Repository files navigation

Sentiment Analysis using AdaBoostClassifier

Overview

This project implements a multi-class sentiment analysis pipeline using the AdaBoostClassifier on social media text data. The model classifies text into three categories: positive, negative, and neutral. It handles noisy, imbalanced data through comprehensive preprocessing, TF-IDF feature engineering, stratified train-test splitting, and hyperparameter tuning with GridSearchCV. The dataset consists of 27,481 samples from Kaggle, with class distribution: positive (31.3%), negative (28.3%), neutral (40.5%). Key achievements include an accuracy of 0.6248, macro F1-score of 0.6015, and ROC-AUC of 0.7819. Neutral class recall is high (0.85), while negative recall is lower (0.34) due to imbalance, validating AdaBoost's effectiveness for high-dimensional sparse text.

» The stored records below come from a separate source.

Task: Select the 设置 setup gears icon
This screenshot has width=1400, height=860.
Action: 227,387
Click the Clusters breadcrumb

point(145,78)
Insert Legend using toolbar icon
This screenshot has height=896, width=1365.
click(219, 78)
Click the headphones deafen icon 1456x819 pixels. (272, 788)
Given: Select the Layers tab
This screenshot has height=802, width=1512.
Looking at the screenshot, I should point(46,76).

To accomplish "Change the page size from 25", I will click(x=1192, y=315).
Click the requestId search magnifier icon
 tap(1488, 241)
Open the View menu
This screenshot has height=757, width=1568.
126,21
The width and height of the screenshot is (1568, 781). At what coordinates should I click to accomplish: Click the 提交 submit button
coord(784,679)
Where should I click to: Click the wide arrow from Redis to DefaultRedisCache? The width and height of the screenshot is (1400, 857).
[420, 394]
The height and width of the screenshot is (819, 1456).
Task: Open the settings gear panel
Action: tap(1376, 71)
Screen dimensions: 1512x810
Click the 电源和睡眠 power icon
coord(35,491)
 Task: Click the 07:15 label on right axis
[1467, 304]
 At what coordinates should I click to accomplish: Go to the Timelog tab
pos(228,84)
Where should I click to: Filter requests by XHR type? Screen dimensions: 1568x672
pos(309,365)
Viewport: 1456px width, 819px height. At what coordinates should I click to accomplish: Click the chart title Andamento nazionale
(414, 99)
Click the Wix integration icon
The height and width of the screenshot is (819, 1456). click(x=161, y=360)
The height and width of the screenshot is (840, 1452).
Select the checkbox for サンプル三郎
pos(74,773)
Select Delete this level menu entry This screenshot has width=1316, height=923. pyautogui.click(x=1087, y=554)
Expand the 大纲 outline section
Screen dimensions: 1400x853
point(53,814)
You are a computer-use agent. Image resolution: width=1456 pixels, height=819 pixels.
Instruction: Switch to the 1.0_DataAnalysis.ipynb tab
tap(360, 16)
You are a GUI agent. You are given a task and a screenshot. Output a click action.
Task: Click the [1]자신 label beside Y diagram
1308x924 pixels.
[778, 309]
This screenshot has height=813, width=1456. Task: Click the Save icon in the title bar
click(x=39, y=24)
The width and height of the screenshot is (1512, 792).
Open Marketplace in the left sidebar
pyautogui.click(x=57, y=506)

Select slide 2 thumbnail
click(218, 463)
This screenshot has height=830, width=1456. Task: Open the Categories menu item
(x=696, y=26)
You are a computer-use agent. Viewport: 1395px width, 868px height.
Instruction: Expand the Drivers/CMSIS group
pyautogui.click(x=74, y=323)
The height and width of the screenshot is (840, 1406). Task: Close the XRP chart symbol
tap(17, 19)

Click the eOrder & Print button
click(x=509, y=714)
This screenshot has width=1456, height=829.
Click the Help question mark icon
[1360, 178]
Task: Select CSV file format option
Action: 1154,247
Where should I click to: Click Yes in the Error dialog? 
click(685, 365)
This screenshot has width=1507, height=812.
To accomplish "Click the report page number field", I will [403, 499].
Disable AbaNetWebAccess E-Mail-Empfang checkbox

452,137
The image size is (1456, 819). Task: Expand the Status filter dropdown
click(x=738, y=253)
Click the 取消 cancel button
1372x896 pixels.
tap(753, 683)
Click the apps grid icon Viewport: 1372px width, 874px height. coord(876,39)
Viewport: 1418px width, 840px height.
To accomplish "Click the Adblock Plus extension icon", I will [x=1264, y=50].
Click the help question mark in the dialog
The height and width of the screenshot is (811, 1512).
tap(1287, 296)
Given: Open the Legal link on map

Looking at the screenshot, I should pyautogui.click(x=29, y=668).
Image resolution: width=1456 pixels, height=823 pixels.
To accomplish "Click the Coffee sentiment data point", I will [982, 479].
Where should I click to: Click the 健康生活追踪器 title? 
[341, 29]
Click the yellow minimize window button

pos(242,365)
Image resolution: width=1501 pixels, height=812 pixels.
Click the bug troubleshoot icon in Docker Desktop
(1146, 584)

Sentiment analysis is essential for business analytics, politics, and social media monitoring, especially with over 500 million daily tweets. Challenges like slang, typos, and class imbalance are addressed via iterative boosting, which weights misclassified samples and minimizes exponential loss using weak learners (Decision Trees).

Requirements

  • Python Version: 3.8 or higher.
  • Libraries:
    • pandas: Data manipulation.
    • numpy: Numerical computations.
    • matplotlib & seaborn: Visualizations.
    • wordcloud: Word cloud generation.
    • nltk: Preprocessing (stopwords, lemmatization).
    • scikit-learn: Modeling, metrics, and tuning.
    • ipython: Display utilities (for Jupyter/Colab).
  • Installation:
    pip install pandas numpy matplotlib seaborn wordcloud nltk scikit-learn ipython
  • NLTK Data: Automatically downloaded (stopwords, wordnet).
  • Environment: Tested in Jupyter Notebook or Google Colab. No additional hardware required; runs on CPU with ~4GB RAM.

Setup

  1. Clone the repository.
  2. Download the dataset: Kaggle Sentiment Analysis Dataset (train.csv only).
  3. Place train.csv in the /content/ directory (for Colab) or update the file path in code.ipynb.
  4. Run code.ipynb cell-by-cell in Jupyter/Colab.

Usage

Execute the notebook sequentially:

  • Sections 1-2: Import libraries and load data (displays head and info).
  • Section 3: EDA – Adds text_length and word_count features; outputs descriptive stats.
  • Section 4: Generates 8 visualizations (5 EDA types + confusion matrix + ROC curves). PNG files saved locally.
  • Section 5: Preprocessing – Cleans text (removes URLs, mentions, hashtags, punctuation; applies lemmatization and stopword removal).
  • Section 6: TF-IDF vectorization (10k features, bigrams) and stratified 80/20 split.
  • Section 7: Trains AdaBoost via Pipeline and GridSearchCV (cv=3, parallel n_jobs=-1; ~10-20 min runtime).
  • Section 8: Evaluates model with metrics, classification report, and plots.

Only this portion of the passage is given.